案例:分类模型
step1:编数据
from sklearn import datasets
X, y = datasets. \
make_classification(n_samples=1000,
n_features=10,
n_informative=5,
n_redundant=2, # 用 n_informative 线性组合出这么多个特征
n_classes=3,
n_clusters_per_class=1,
flip_y=0.05 # 随机交换这么多比例的y,以制造噪声
)
from sklearn import model_selection
X_train, X_test, y_train, y_test = model_selection.train_test_split(X, y, test_size=0.2)
step2:构建神经网络
import torch
import torch.nn as nn
import torch.nn.functional as F
class MyNet(nn.Module):
def __init__(self):
super(MyNet, self).__init__()
self.fc1 = nn.Linear(10, 10)
self.fc2 = nn.Linear(10, 3)
def forward(self, x):
x = F.relu(self.fc1(x))
x = F.relu(self.fc2(x))
return x
my_net = MyNet()
# print(my_net) # 打印网络的基本情况
# my_net.state_dict() 看详细情况
# net.parameters() # <generator of Parameter>,用法类似 tonsor,例如:
# [params.size() for params in net.parameters()]
step3: 定义参数和损失函数
epochs = 50
criterion = nn.CrossEntropyLoss()
# 这个criterion是这样的:预测值是倒数第二层的输出,真实值label而不是OneHot
# 对于回归类的问题,可以用 criterion = nn.MSELoss()
optimizer = torch.optim.SGD(my_net.parameters(), lr=0.001, momentum=0.9)
step4:训练
X_test_tensor = torch.tensor(X_test, dtype=torch.float)

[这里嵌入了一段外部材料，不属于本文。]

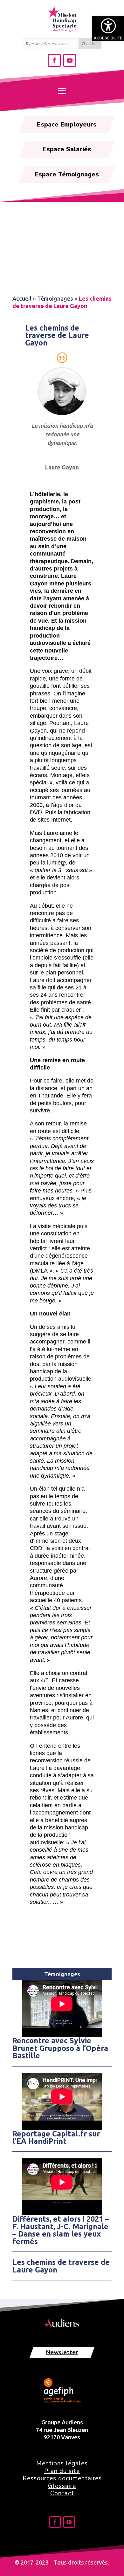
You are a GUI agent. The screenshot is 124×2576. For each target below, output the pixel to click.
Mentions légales (62, 2463)
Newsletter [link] (62, 2352)
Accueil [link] (21, 298)
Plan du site (62, 2471)
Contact (62, 2493)
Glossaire (62, 2486)
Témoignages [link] (55, 298)
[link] (108, 28)
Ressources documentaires (62, 2478)
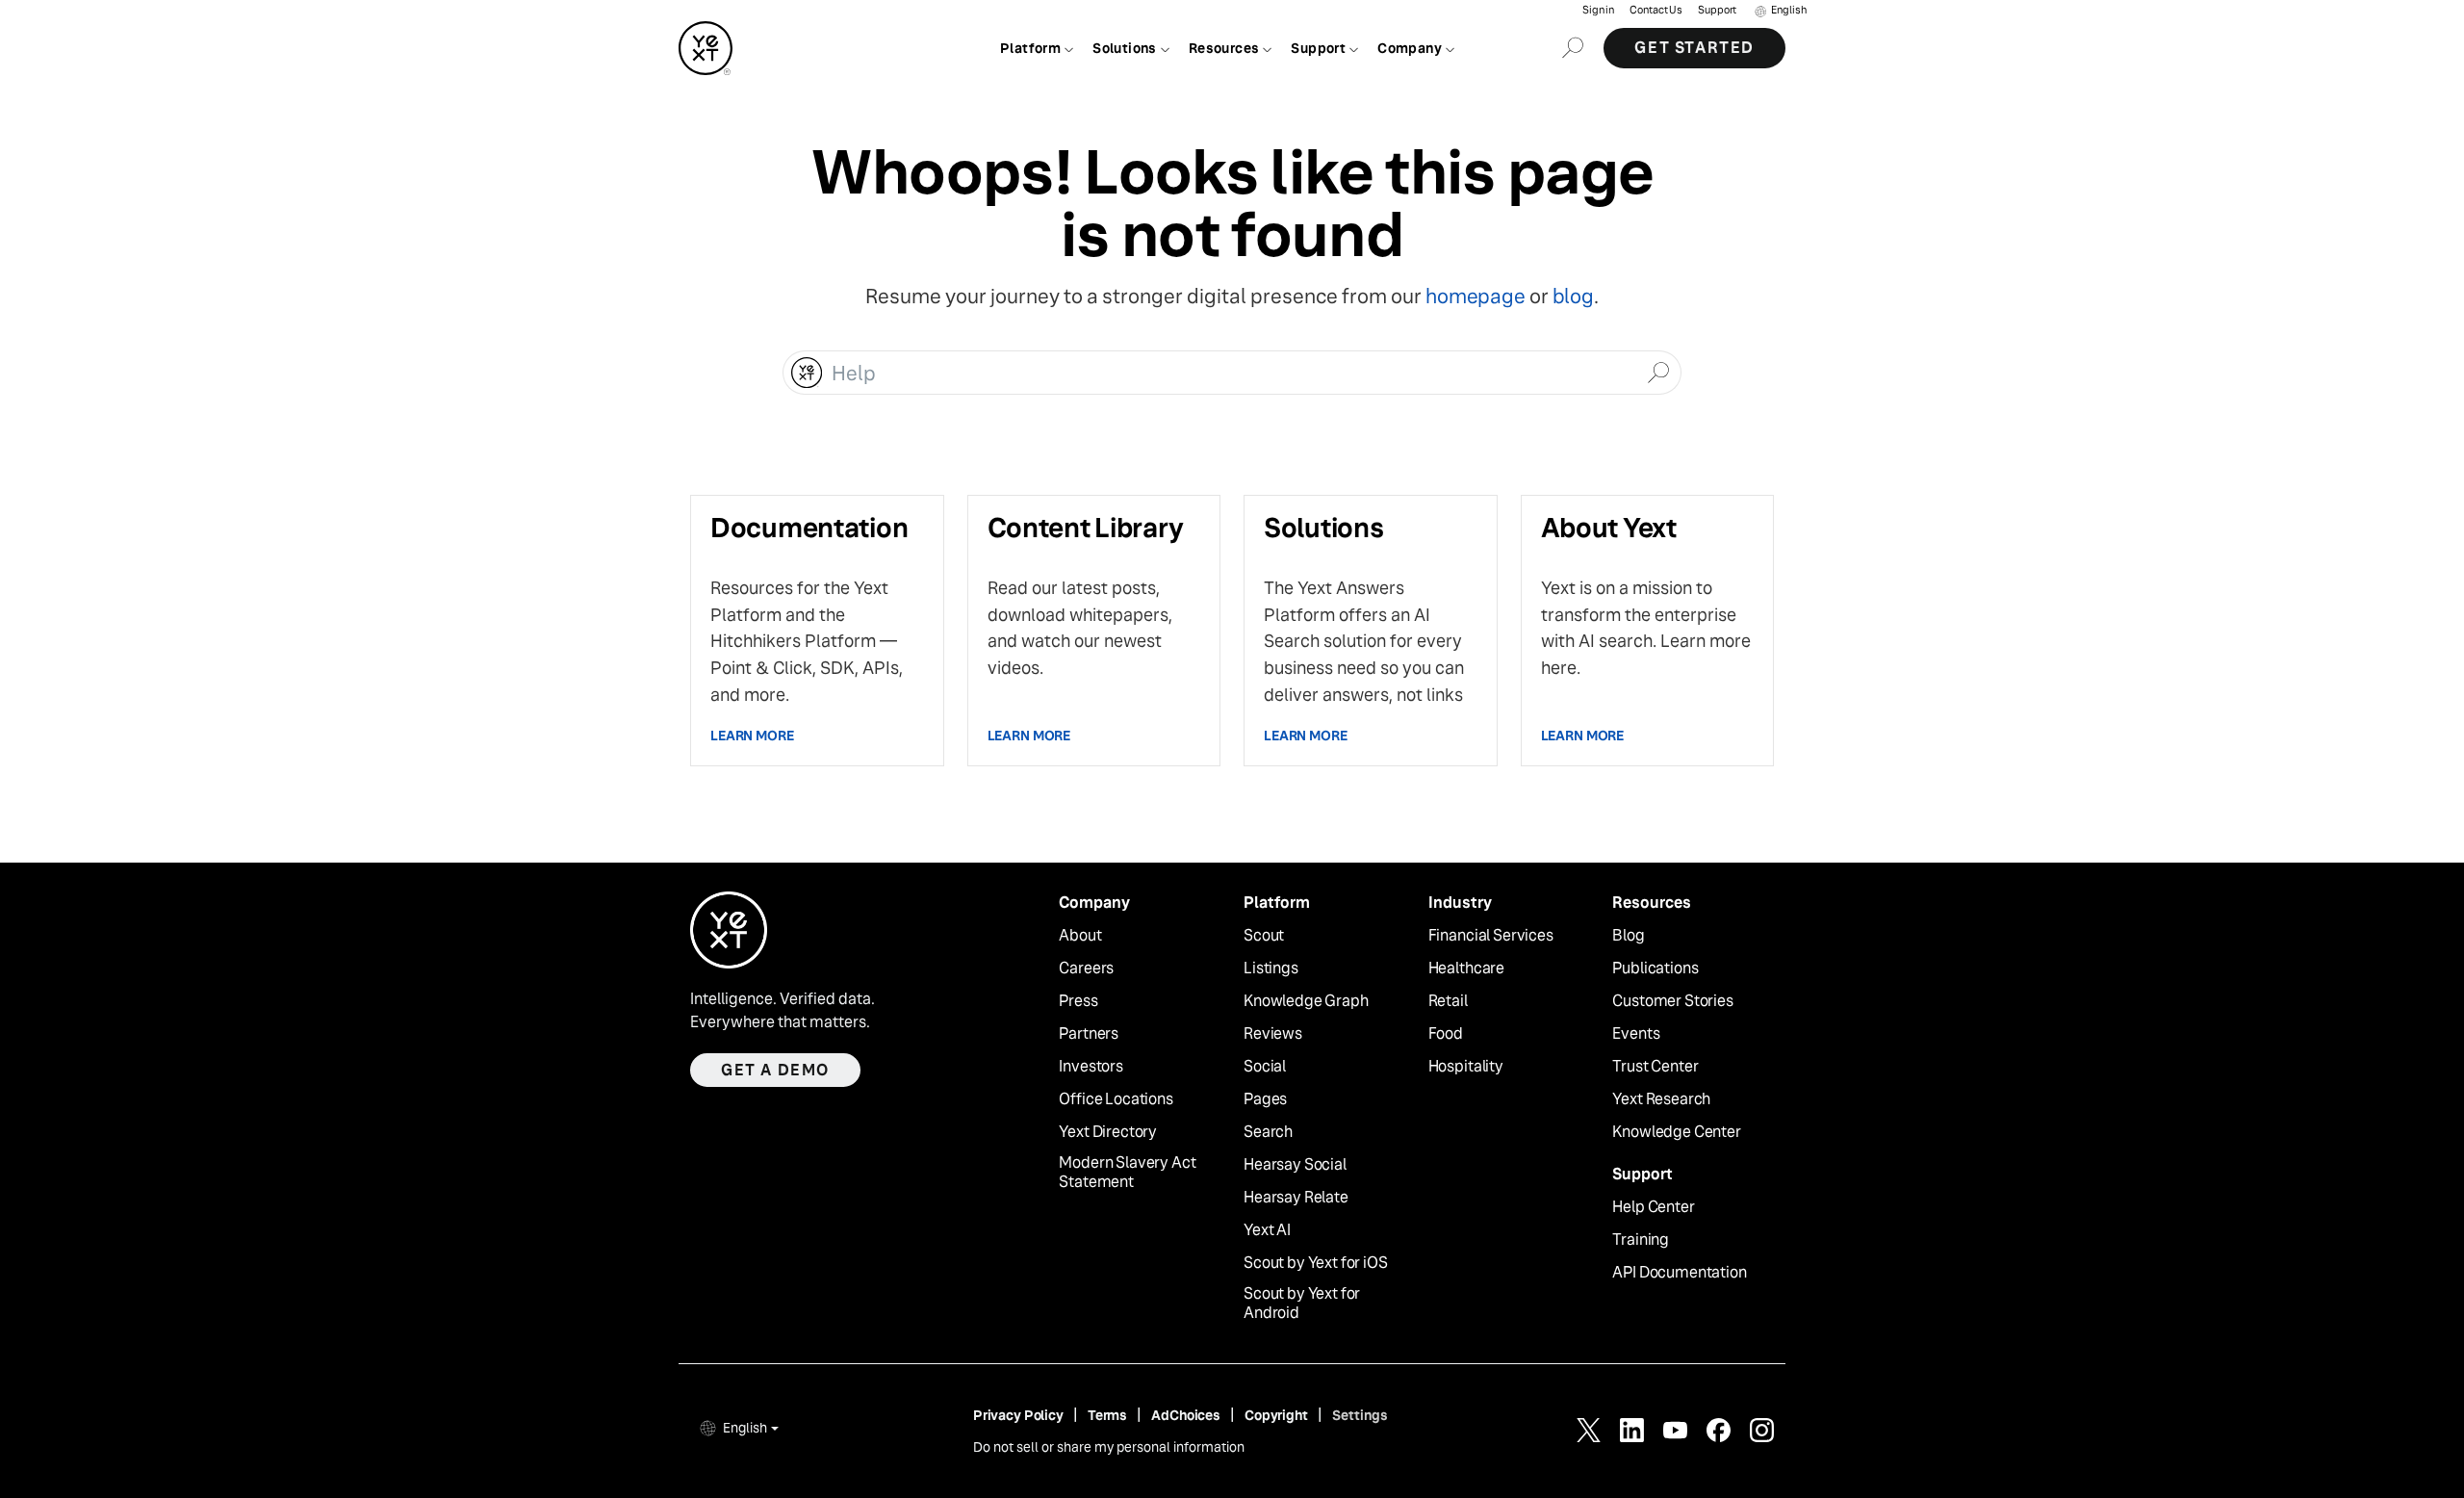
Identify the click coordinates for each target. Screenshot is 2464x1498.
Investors (1091, 1066)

y_test_tensor = torch.tensor(y_test, dtype=torch.long)
for epoch in range(epochs):
for i in range(1000):
# 送入训练数据
X_train_tensor = torch.tensor(X_train, dtype=torch.float)
y_train_tensor = torch.tensor(y_train, dtype=torch.long)
# 每次迭代都要清空梯度
optimizer.zero_grad()
# 前向传播
y_hat = my_net(X_train_tensor)
# 计算损失
loss = criterion(y_hat, y_train_tensor)
# 反向传播
loss.backward()
# 更新权重参数值
optimizer.step()
if epoch % 2 == 0:
print("epoch = {}, loss on train {:.5f}, loss on test {:.5f}"
.format(epoch
, loss.item()
, criterion(my_net(X_test_tensor), y_test_tensor).item()))
step5:模型的保存和读取
torch.save(my_net.state_dict(), 'my_model.pkl')
my_net.load_state_dict(torch.load('my_model.pkl'))
step6:使用模型
_, y_predicted = torch.max(my_net(X_test_tensor), 1)
from sklearn import metrics
print('confusion_matrix = \n', metrics.confusion_matrix(y_predicted, y_test))
注解
如何使用GPU?
device = torch.device("cuda:0" if torch.cuda.is_available() else "cpu")
# 1. 模型放入 GPU
model.to(device) # 模型
# 2. 数据也都放入 GPU
mytensor = my_tensor.to(device) # tensor
model = nn.DataParallel(model)
案例:回归模型
比上面的案例额外多了
- 数据标准化
- 用 DataLoader 划分 batch
# 编数据
from sklearn import datasets
from sklearn import model_selection
from sklearn import preprocessing
import numpy as np
X, y, coef = \
datasets.make_regression(n_samples=1000,
n_features=5,
n_informative=3, # 其中,3个feature是有信息的
n_targets=1, # 多少个 target
bias=1, # 就是 intercept
coef=True, # 为True时,会返回真实的coef值
noise=0.001, # 噪声的标准差
)
X_train, X_test, y_train, y_test = model_selection.train_test_split(X.astype(np.float32),
y.reshape(-1, 1).astype(np.float32), test_size=0.2)
# 必须标准化
X_Scaler, y_Scaler = preprocessing.StandardScaler(), preprocessing.StandardScaler()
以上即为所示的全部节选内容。